1/15 - 1/16/05 Skirting the Beast
Saturday January 15th is another clear warm day at Pismo. I take time to cook one of my weekend special breakfasts - buttermilk blueberry pancakes, still using berries I picked & froze last summer on the McKenzie. Then I pack up the satellite dish, fill the fresh water tank, make a stop to dump all the waste tanks and head south.
For most of the way the drive is a pleasure, first through the rolling
hills between Santa Maria & Santa Barbara, radiant in their early
spring emerald green carpet. Then along the coast, with the sparkling
blue Pacific stretching to the channel islands and beyond. The recent
storm left its mark in the brown runoff-tainted waters closer to shore
and the many mud slips in the steep coastal hillsides. Then we hit a
40 minute delay getting through the La Conchita area, caused by everyone
slowing to gawk. Since that's the modus, I snap a couple of pix as I
go by.
Then it's down through Ventura and up into the Thousand Oaks area where I park for the night across the street from an old friend, Bob Crolene's house. Before dinner Bob & I share a bottle of champaigne & get a little loopy. Later Timmy & I sleep in the Gypsy, only slightly off level, after an evening of catching up on many years of developments with Bob. We have quite a bit in common still; he is seriousily considering the nomadic life in the relativly near future.
Sunday we breakfast, then I finish the sanitizing and rinsing of my new freshwater hauling barrel, we say our goodbyes & head off in the direction of the beast (Los Angeles). Oops, as I reach the end of the street, there's a fairly deep dip to allow water runoff & I hear a screaching noise. Later I discover that my rear stabilizer jacks hit bottom & get twisted into uselessness. So much to learn!
I skirt across the northern fringe of the beast, through the San Fernando Valley, then Pasadena & what seems like a never ending series of LA suburbs. Traffic is steady, but never really a problem. It is late Sunday morning, probably as good as traffic gets in daylight hours in this world. I wonder again how anyone, much less 10 million people, can live here. But with the San Gabriel Mountains wearing a snowy blanket on my left, there is some redeaming esthetic value.
We finally reach San Bernardino, where I had planned to stop at Camping World. I buy replacement stabilizer jacks while I'm there. Good timing on that score at least. I call home while walking Timmy; they are enduring freezing rain in Eugene & I am basking in the warm sun.

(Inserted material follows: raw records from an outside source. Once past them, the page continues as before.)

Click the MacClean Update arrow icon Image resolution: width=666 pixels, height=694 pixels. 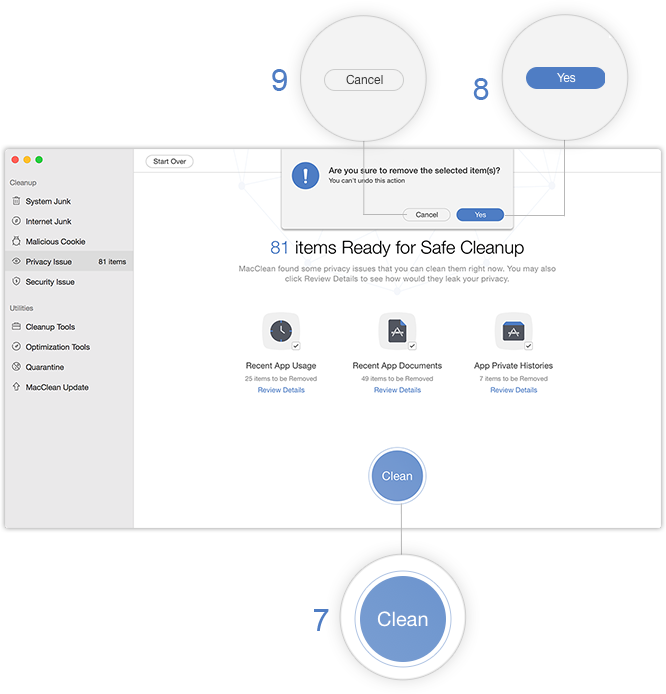pos(16,387)
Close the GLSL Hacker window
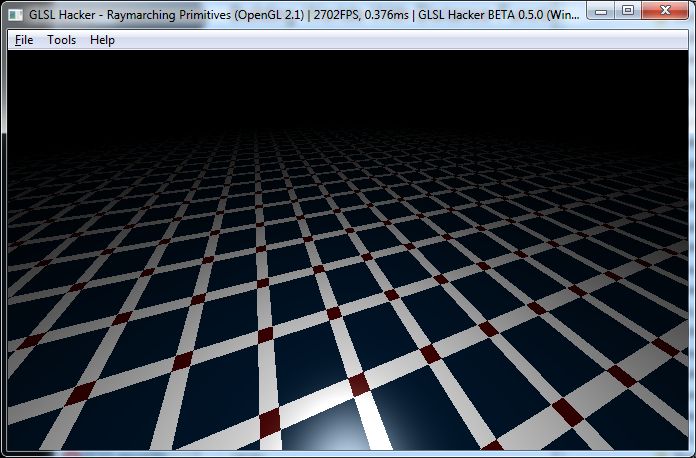The height and width of the screenshot is (458, 696). pos(664,10)
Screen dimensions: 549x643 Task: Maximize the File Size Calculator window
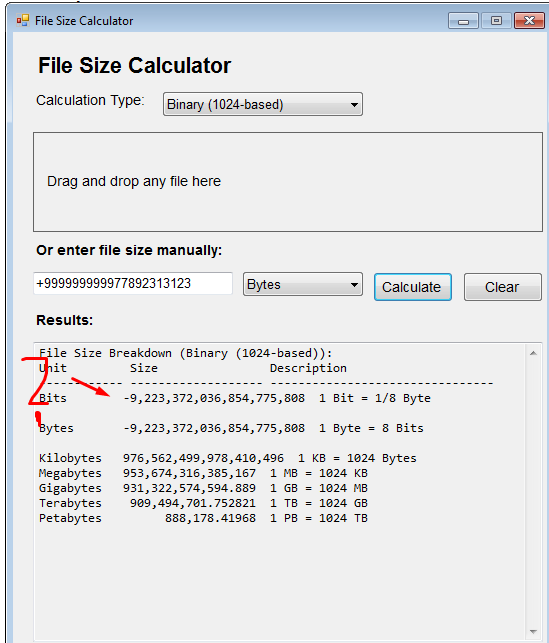pos(496,21)
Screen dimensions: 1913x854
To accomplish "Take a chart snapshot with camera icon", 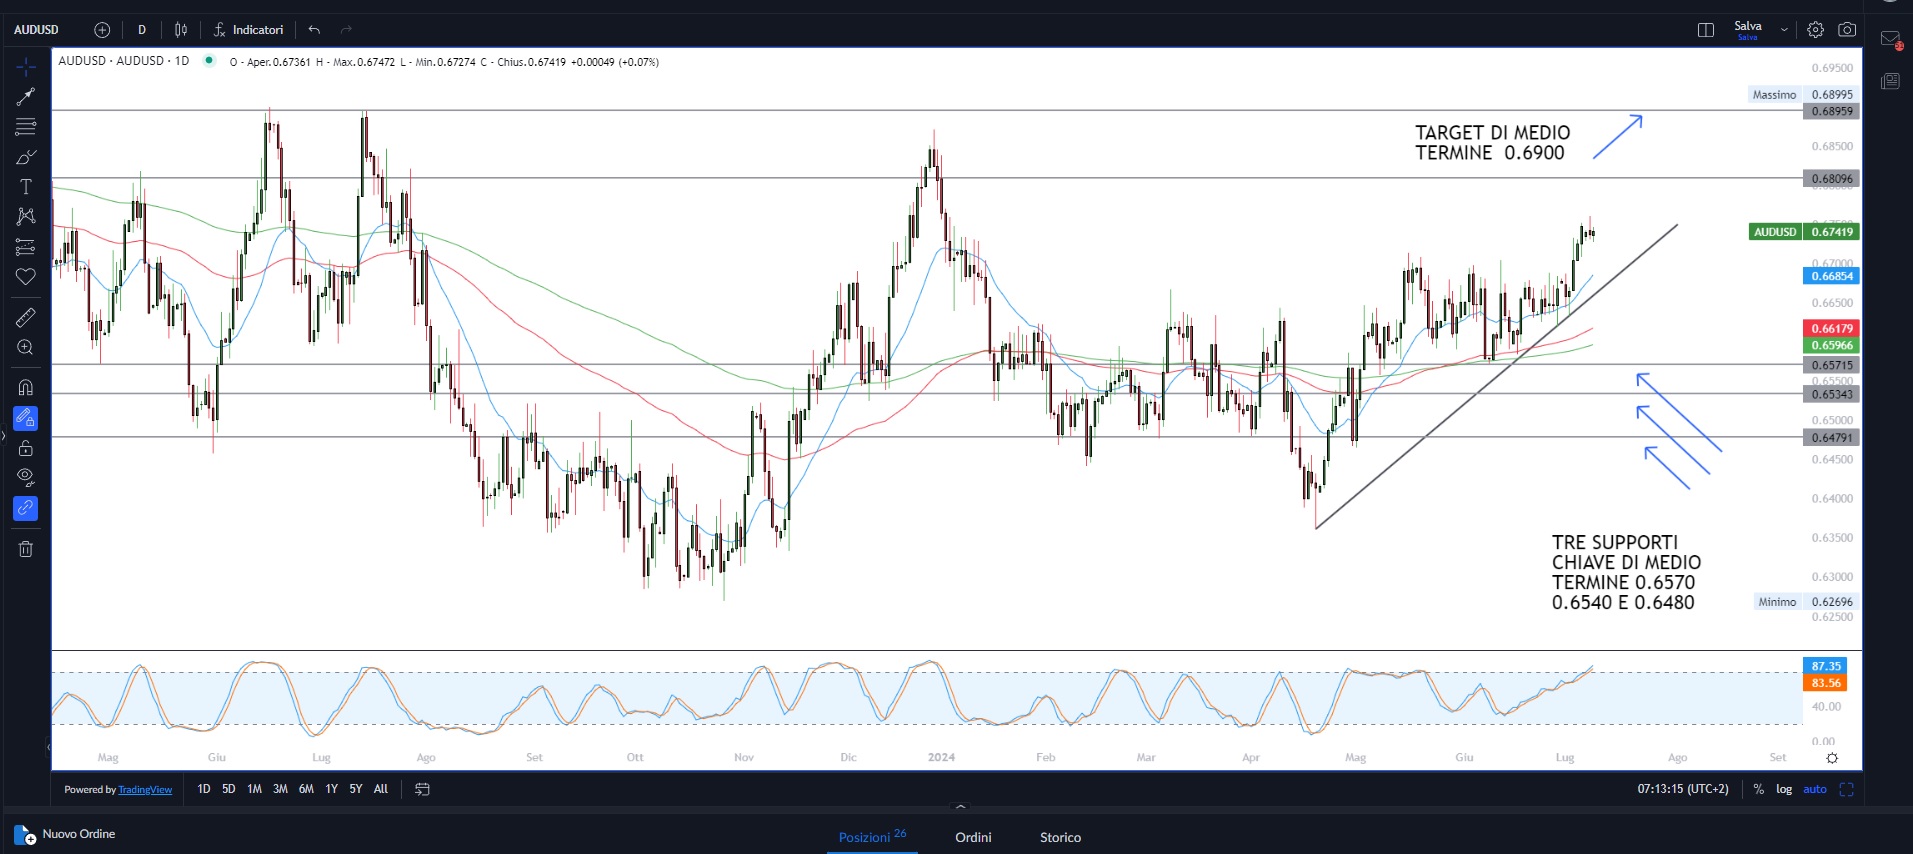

Then it's east into the desert; we're headed for Joshua Tree National Park where camping is cheap & I think it might be a good place to try off-grid living again. Driving through Yucca Valley there is a lot of evidence of flash floods & the attendant, when I fill up on propane, tells me they've had 22" of rain, 5 times normal! But the park is open & the forecast is good, so here we go.